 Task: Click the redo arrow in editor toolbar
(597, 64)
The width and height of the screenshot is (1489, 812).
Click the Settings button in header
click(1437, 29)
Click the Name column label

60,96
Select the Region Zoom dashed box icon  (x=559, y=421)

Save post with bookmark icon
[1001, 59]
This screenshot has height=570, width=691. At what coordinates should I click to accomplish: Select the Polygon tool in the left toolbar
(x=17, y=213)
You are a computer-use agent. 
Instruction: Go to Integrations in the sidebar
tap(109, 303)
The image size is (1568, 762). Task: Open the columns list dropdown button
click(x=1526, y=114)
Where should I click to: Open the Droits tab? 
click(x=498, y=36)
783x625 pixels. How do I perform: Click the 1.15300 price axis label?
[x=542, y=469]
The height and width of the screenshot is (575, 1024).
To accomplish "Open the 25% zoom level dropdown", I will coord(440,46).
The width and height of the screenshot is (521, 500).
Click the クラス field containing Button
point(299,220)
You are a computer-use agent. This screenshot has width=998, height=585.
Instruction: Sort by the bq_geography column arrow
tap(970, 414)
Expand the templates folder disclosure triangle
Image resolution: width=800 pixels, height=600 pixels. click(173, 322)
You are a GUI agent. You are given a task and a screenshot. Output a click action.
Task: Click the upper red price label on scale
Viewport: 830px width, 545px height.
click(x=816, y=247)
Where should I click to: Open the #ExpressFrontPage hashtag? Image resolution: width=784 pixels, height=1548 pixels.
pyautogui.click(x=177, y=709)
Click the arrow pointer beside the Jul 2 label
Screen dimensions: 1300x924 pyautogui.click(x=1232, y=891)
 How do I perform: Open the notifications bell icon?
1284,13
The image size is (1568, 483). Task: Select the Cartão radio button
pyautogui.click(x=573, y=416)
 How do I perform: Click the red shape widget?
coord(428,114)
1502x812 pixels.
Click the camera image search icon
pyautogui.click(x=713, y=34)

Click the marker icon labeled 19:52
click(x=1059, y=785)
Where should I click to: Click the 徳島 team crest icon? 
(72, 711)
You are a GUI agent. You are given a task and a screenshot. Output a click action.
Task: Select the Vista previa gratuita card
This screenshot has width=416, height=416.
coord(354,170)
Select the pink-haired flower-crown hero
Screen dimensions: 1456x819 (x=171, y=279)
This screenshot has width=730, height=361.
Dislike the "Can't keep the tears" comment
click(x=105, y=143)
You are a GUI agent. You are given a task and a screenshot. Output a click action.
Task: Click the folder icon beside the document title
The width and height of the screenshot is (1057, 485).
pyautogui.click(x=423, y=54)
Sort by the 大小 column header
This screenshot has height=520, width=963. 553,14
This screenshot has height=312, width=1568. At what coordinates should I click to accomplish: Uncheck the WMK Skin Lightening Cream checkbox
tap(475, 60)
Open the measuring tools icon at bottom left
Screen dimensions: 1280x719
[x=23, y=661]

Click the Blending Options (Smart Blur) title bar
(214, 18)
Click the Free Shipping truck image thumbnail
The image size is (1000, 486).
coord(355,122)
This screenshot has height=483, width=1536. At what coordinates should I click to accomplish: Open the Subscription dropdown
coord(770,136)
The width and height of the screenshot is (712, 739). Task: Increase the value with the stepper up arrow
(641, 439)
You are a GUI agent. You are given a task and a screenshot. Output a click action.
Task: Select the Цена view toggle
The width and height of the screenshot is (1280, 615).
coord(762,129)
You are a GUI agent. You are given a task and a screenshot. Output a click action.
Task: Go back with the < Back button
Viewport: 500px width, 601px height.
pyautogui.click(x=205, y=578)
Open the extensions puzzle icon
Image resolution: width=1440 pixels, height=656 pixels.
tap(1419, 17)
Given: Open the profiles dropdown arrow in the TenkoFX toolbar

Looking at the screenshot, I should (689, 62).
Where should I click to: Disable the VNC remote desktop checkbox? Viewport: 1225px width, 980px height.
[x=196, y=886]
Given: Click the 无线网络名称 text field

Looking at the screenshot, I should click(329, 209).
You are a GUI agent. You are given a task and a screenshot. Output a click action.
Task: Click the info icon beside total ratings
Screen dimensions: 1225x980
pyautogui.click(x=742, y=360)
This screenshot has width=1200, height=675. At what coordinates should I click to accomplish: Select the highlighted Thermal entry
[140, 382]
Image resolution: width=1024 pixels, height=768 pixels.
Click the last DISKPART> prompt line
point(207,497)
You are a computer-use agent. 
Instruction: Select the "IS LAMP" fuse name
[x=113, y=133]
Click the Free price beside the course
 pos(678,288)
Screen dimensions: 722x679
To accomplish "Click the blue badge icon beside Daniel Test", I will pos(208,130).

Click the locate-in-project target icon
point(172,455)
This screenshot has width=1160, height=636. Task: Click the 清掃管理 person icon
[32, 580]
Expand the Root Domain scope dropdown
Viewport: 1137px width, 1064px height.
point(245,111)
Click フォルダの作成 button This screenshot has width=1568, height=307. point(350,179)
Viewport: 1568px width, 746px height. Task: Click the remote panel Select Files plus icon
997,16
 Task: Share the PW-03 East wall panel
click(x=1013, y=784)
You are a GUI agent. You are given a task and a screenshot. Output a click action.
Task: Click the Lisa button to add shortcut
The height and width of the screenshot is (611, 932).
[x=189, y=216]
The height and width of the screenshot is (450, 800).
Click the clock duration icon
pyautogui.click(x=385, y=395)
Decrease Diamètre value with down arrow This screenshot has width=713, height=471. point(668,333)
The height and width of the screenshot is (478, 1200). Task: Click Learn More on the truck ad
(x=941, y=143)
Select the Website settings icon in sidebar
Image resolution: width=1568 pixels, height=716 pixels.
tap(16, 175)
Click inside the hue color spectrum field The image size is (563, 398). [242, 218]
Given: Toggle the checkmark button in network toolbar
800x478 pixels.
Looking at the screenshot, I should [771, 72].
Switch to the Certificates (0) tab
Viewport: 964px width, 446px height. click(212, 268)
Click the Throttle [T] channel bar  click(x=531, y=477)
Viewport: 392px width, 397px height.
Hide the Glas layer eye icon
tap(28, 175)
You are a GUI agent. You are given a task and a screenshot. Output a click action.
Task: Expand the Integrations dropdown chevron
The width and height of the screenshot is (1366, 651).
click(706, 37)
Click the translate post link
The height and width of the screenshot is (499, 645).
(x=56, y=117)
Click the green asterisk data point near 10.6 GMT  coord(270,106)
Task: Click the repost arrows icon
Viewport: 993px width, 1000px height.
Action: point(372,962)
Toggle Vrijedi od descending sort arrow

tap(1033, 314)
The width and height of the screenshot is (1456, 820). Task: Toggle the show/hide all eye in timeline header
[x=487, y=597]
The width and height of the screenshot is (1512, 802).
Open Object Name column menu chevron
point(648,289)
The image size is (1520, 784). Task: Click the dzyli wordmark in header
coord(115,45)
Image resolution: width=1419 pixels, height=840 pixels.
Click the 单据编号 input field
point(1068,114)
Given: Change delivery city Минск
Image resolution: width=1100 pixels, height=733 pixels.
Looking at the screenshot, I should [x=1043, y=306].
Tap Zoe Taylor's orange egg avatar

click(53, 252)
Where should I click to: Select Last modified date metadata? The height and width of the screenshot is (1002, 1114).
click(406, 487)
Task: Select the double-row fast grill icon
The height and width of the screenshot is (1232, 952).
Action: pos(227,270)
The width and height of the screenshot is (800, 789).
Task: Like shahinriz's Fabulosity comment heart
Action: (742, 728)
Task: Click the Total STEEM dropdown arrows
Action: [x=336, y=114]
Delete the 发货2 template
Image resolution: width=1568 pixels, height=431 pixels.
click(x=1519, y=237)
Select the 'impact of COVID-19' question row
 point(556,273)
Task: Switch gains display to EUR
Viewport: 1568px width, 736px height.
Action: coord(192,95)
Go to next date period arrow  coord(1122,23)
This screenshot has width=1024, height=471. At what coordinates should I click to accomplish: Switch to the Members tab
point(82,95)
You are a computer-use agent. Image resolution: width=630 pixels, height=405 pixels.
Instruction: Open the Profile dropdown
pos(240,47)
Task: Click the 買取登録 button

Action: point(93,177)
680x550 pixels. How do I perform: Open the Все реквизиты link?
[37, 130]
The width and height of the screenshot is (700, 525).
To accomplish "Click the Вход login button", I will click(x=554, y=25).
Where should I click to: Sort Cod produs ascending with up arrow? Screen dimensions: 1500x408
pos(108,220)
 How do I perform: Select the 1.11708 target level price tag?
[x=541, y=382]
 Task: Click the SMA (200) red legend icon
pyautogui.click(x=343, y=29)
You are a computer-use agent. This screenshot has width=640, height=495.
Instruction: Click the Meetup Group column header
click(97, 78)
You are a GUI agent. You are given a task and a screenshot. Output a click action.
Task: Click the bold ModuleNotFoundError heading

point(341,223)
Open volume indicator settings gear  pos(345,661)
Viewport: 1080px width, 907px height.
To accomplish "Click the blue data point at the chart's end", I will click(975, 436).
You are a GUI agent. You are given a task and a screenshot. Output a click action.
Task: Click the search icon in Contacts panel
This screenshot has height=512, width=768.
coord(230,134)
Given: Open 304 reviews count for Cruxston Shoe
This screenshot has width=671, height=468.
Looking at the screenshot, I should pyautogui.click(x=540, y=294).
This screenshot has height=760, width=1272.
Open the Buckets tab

Assigned task - In the listing above, find the line containing "The width and height of the screenshot is (1512, 802)." and the line containing "Task: Switch gains display to EUR". Output them and every line between, exactly, and nothing else.

Response for this exercise -
The width and height of the screenshot is (1512, 802).
Open Object Name column menu chevron
point(648,289)
The image size is (1520, 784). Task: Click the dzyli wordmark in header
coord(115,45)
Image resolution: width=1419 pixels, height=840 pixels.
Click the 单据编号 input field
point(1068,114)
Given: Change delivery city Минск
Image resolution: width=1100 pixels, height=733 pixels.
Looking at the screenshot, I should [x=1043, y=306].
Tap Zoe Taylor's orange egg avatar

click(53, 252)
Where should I click to: Select Last modified date metadata? The height and width of the screenshot is (1002, 1114).
click(406, 487)
Task: Select the double-row fast grill icon
The height and width of the screenshot is (1232, 952).
Action: pos(227,270)
The width and height of the screenshot is (800, 789).
Task: Like shahinriz's Fabulosity comment heart
Action: (742, 728)
Task: Click the Total STEEM dropdown arrows
Action: [x=336, y=114]
Delete the 发货2 template
Image resolution: width=1568 pixels, height=431 pixels.
click(x=1519, y=237)
Select the 'impact of COVID-19' question row
 point(556,273)
Task: Switch gains display to EUR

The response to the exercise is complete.